The description of the video says he was surrounded. Doesn't matter how heavy you are, if you get stabbed you are in trouble.



Bro Bundy said:


> theres ways of restraining people with out contact to the face that will get u arrested



Yeah, see you there Bruce Lee.


----------



## The Tater (Jan 16, 2019)

The best comment I've seen so far on this story is "Those hands are rated E for Everyone". :beaten:

I agree that there was a better way to handle that situation. Assaulting a child is not a good look.


----------



## DieYoungStrong (Jan 16, 2019)

You can’t hit an 11 he old kid. Nut job.


----------



## Texan69 (Jan 16, 2019)

Bro Bundy said:


> theres ways of restraining people with out contact to the face that will get u arrested



Break the wrist walk away


----------



## Texan69 (Jan 16, 2019)

Ya for self defense you have to articulate that you are in imminent risk of death or bodily injury even though he was surrounded he could have just shoved his way between them and left or if they approached him I’m sure he could handle one or two by just reaching his arm out and keeping them back 

now if this were multiple grown men surrounding you and assaulting you or about to you may even be justified in deadly force if you can articulate that if the force was not use then you would be killed or seriously hurt


----------



## Seeker (Jan 16, 2019)

wtf man. These were a few little fuking kids!  I would have laughed and just walked away. Come on, seriously? who da hell is gonna stand there and argue with a bunch of 10 year old girls? This is flat out stupid. That guy is a pussy for not even being able to handle himself around a few little kids.

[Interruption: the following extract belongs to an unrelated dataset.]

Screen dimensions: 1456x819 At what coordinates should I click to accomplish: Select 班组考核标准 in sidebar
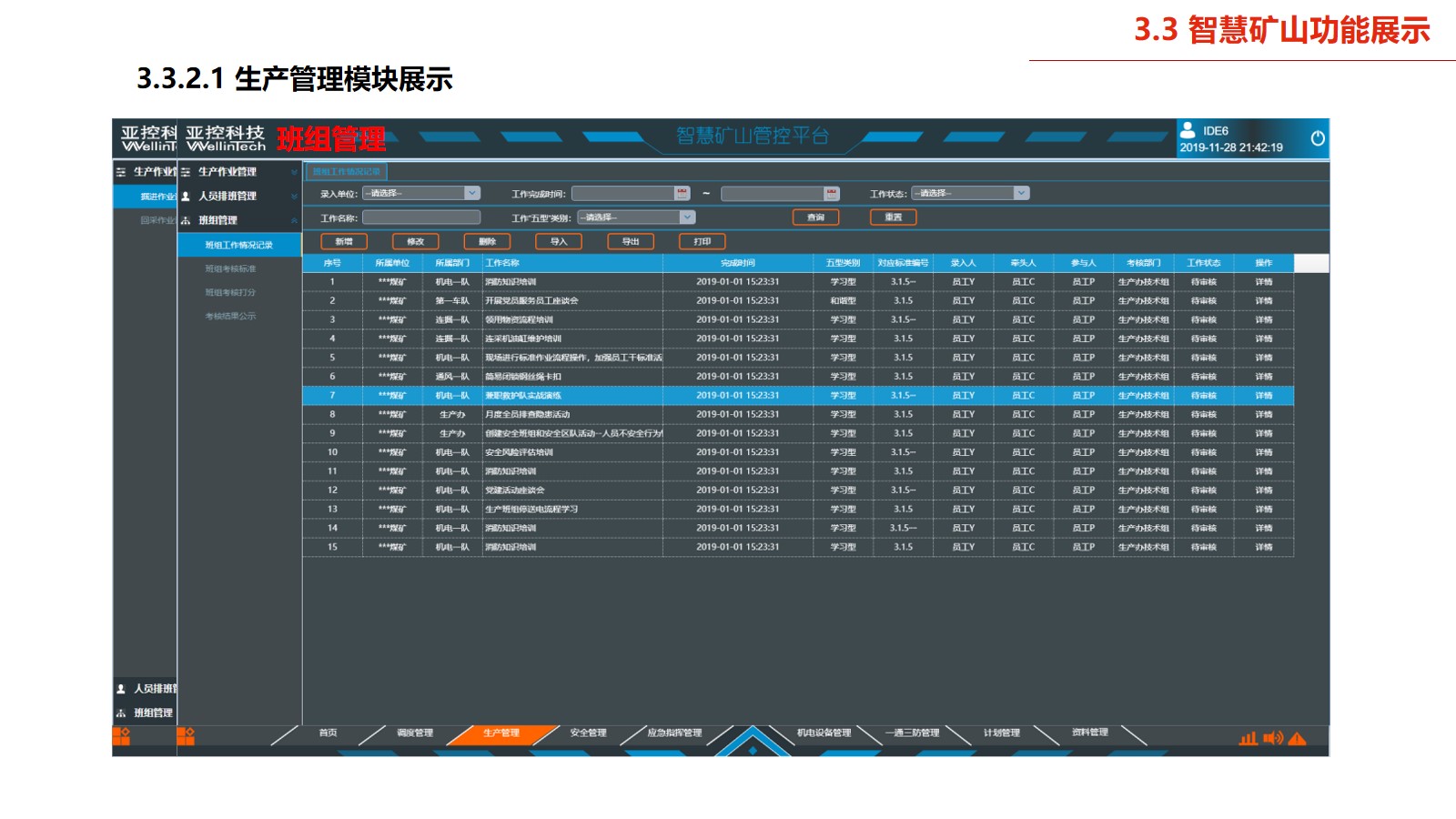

Just dumb. lol so what if a few little girls start trying to punch you? lol like really


----------



## RustyShackelford (Jan 16, 2019)

He just bought himself a ticket to the booty house.


----------



## Bro Bundy (Jan 16, 2019)

November Ajax said:


> The description of the video says he was surrounded. Doesn't matter how heavy you are, if you get stabbed you are in trouble.
> 
> 
> 
> Yeah, see you there Bruce Lee.


im surrounded all the time by people that may stab me..He was surrounded by little girls...You're not to bright are u?


----------



## John Ziegler (Jan 16, 2019)

i like when grown ups act like its their duty to tell kids not to skateboard on what is not their (the grown ups) property

then the kids gang up and hand out a beat down


----------



## Rhino99 (Jan 16, 2019)

Yeah looks like he was  the asshole, though we dont know the full story.

Looked like he was in full control standing there and he made the first move on pushing the girl, then she comes back and he throws a left hook. 
I predict the dude will be getting a beatdown from someone soon.


----------



## Straight30weight (Jan 16, 2019)

Don’t know the full story but I do know this. That little girl hopefully learned a valuable lesson.....


----------



## RustyShackelford (Jan 16, 2019)

I can’t fathum a reason for a grown man to knock out a small girl.


----------



## BrotherJ (Jan 16, 2019)

I don't know the full-story but my first instinct would be to get myself (and anyone with me) out of that situation - meaning get in your car and leave. If that doesn't work call the police, if someone blocks your way engage in some kind of physical aggression BUT going all Tyson on the kid is crossing a line/uncalled for. Granted the kid seemed like a mouthy piece of work.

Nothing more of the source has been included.